Qu’attendons-nous des responsables politiques ?

  • Pas de taxes CO2 sur les produits alimentaires
  • Réduction du coût de l’énergie pour les petites entreprises à forte intensité énergétique
  • Soutien des PME lors de la mise en œuvre de mesures d’économie d’énergie

Quel est l’enjeu pour l’avenir ?

Lors de la fixation des objectifs climatiques pour les différents secteurs (construction, transport, industrie, agriculture), il importe de tenir compte des efforts du passé et de la part relative du secteur concerné. Trouver des nouvelles mesures d’efficacité énergétique est de plus en plus difficile. L’innovation, en ayant recours à de nouvelles technologies et à des sources d’énergies alternatives, est absolument nécessaire. Dans ce cadre, il est essentiel de stopper l’augmentation du coût total de l’énergie.

L’augmentation des coûts de l’énergie, imputables notamment aux aides en faveur des énergies renouvelables, entraîne un handicap concurrentiel pour nos entreprises par rapport à leurs concurrents des pays voisins. Les systèmes actuels visant à maîtriser les coûts de l’énergie tiennent encore trop peu compte des entreprises de petite taille mais à forte intensité énergétique.

Les objectifs européens ambitieux en matière d’efficacité énergétique, la production d’énergie renouvelable et la réduction des émissions de CO2 peuvent entraîner, en l’absence d’une politique réfléchie, une augmentation continue des coûts de l’énergie au cours des prochaines années. 

 

Comment l’industrie alimentaire assume-t-elle sa responsabilité ?
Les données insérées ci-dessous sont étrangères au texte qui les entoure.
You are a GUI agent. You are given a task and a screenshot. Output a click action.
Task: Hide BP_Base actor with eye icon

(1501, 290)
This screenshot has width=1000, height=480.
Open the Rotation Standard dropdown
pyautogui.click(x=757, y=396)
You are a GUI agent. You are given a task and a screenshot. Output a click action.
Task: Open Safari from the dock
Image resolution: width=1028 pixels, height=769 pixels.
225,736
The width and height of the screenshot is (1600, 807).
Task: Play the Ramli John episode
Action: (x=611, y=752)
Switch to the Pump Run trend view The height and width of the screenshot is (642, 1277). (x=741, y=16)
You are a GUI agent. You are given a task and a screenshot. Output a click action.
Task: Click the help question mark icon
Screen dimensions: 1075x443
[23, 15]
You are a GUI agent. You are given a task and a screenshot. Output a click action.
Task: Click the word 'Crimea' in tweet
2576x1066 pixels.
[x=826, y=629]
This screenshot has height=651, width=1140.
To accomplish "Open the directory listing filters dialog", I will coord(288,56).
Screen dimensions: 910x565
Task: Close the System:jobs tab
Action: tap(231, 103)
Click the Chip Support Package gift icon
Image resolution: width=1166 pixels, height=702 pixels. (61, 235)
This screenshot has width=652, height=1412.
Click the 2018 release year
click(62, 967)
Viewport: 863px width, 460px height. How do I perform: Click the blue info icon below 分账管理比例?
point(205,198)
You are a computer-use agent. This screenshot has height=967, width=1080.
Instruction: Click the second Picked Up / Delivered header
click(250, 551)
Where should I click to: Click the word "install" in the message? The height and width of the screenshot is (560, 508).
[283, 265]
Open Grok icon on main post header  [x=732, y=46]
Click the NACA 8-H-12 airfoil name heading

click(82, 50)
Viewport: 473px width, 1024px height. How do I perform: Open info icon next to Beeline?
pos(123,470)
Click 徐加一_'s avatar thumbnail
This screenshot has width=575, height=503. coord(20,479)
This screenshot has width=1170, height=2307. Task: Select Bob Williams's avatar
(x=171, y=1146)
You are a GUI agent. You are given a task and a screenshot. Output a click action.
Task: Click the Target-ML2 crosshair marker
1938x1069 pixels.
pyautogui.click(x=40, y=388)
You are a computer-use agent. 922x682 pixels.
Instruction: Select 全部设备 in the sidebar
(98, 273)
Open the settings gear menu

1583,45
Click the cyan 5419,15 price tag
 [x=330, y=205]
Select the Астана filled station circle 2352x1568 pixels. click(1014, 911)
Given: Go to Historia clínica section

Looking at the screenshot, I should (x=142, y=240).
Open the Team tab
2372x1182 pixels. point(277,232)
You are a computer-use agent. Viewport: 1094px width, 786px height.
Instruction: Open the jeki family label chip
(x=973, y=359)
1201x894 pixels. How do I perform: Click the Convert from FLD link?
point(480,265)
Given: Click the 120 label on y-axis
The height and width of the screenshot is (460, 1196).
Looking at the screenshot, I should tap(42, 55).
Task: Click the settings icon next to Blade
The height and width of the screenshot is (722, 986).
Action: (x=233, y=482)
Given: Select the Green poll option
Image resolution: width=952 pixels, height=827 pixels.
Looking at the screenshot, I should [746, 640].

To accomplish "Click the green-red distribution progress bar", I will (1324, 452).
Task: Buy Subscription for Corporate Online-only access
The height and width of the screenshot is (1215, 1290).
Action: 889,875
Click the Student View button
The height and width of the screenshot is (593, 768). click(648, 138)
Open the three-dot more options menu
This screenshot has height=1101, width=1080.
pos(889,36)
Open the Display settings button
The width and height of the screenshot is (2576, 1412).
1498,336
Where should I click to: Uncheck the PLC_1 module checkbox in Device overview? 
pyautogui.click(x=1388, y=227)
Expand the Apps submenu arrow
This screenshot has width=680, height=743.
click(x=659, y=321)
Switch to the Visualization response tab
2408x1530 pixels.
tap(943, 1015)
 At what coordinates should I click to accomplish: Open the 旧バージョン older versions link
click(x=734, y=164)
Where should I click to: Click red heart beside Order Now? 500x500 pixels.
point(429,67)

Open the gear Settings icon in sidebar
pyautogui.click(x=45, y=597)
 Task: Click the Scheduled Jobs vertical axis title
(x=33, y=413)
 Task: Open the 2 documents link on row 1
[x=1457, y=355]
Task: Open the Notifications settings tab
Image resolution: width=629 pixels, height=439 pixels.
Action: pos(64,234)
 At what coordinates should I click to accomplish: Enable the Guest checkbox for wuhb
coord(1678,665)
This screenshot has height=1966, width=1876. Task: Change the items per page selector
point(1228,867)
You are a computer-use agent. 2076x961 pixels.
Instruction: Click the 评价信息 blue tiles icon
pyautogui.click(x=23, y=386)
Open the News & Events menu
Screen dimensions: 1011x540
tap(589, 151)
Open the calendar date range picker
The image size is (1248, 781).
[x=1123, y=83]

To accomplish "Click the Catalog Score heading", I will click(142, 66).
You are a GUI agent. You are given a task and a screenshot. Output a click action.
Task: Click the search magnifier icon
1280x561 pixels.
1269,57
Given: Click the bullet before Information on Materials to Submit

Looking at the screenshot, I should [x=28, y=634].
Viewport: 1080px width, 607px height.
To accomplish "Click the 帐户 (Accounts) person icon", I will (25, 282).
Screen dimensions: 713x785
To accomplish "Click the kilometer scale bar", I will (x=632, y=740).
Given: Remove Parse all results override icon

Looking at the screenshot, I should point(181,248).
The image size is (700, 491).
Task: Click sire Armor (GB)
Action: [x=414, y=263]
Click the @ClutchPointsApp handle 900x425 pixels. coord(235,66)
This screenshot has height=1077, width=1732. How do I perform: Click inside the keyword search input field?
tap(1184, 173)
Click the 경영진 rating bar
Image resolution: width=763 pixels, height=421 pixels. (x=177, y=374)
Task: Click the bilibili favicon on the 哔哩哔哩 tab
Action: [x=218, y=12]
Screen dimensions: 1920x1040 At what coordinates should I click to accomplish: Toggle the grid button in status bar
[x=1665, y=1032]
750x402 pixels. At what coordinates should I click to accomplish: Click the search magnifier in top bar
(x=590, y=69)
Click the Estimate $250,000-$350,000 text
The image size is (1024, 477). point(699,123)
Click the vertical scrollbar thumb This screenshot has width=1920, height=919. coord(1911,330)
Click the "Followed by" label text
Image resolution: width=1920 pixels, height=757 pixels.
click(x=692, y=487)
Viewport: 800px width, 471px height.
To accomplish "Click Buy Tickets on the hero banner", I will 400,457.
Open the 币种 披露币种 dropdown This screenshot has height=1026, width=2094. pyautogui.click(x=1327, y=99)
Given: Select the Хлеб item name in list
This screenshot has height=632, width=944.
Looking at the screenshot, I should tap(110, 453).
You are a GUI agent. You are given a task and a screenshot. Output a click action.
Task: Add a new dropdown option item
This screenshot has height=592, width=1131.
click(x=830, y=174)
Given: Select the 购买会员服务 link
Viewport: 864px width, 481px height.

Plus de 160 entreprises alimentaires participent aux accords volontaires en matière d’énergie (EnergieBeleidsOvereenkomst ou EBO en Flandre, Accord de Branche en Wallonie) en Belgique. Les résultats montrent que les entreprises alimentaires réalisent les objectifs fixés et œuvrent pleinement à l’amélioration de leur efficacité énergétique qui est inhérente à leur politique (énergétique).

Pour encourager également les PME à introduire des mesures d’économie d’énergie, Fevia Vlaanderen a lancé le projet EFES en partenariat avec le gouvernement flamand. Ce projet pilote apporte une solution au manque de temps et de connaissances en matière d’énergie dans les PME. Les premiers résultats prouvent la nécessité d’une telle approche. Plus de 40 % des entreprises visitées ont mis en œuvre au moins une mesure. En outre, nos entreprises ambitionnent de réduire davantage leurs émissions de CO2 à condition de disposer des bonnes technologies permettant de réaliser cet objectif.

Qu’attendons-nous des responsables politiques ?

Fédéral et régional 

  • Pas de stigmatisation de produits, mais bien un soutien aux solutions innovantes pour réduire le contenu en CO2 de tous les produits.
  • Réduction des coûts de l’énergie pour toutes les entreprises avec une attention particulière pour les entreprises à forte intensité énergétique, même si elles ne sont pas de grandes consommatrices d’énergie.
  • Établissement de mécanismes d’exonération pour les surcoûts pour l’industrie (par exemple, pour les accises, les contributions énergie verte, la surcharge ELIA, etc.) qui tiennent compte des restrictions des aides d’État européennes. En effet, l’application de pourcentages d’exonération est uniquement possible pour des secteurs bien déterminés. Un tarif industriel peut éventuellement offrir une alternative.
  • Des mécanismes d’aide bien pensés pour les énergies renouvelables uniquement là où la technologie n’est pas encore rentable.
  • Pas de soutien irresponsable de la production d’énergie renouvelable sur base de la biomasse qui perturberait le marché des matières premières agricoles.

Fédéral

  • Pas de taxes sur le contenu CO2 de produits alimentaires.

Flandre

  • Maintien du soutien financier de projets comme le projet EFES qui aide les PME à mettre en œuvre des mesures d’économie d’énergie.
  • Prolongation du système de « Energiebeleidovereenkomst » avec la garantie pour les entreprises concernées qu’elles ne seront pas confrontées à une législation ou à des taxes supplémentaires

Wallonie

  • Lancement de projets permettant d’aider les PME en les débarrassant des tracasseries lors de la mise en œuvre de mesures d’économie d’énergie.
  • Poursuivre l’Accord de branche après 2020.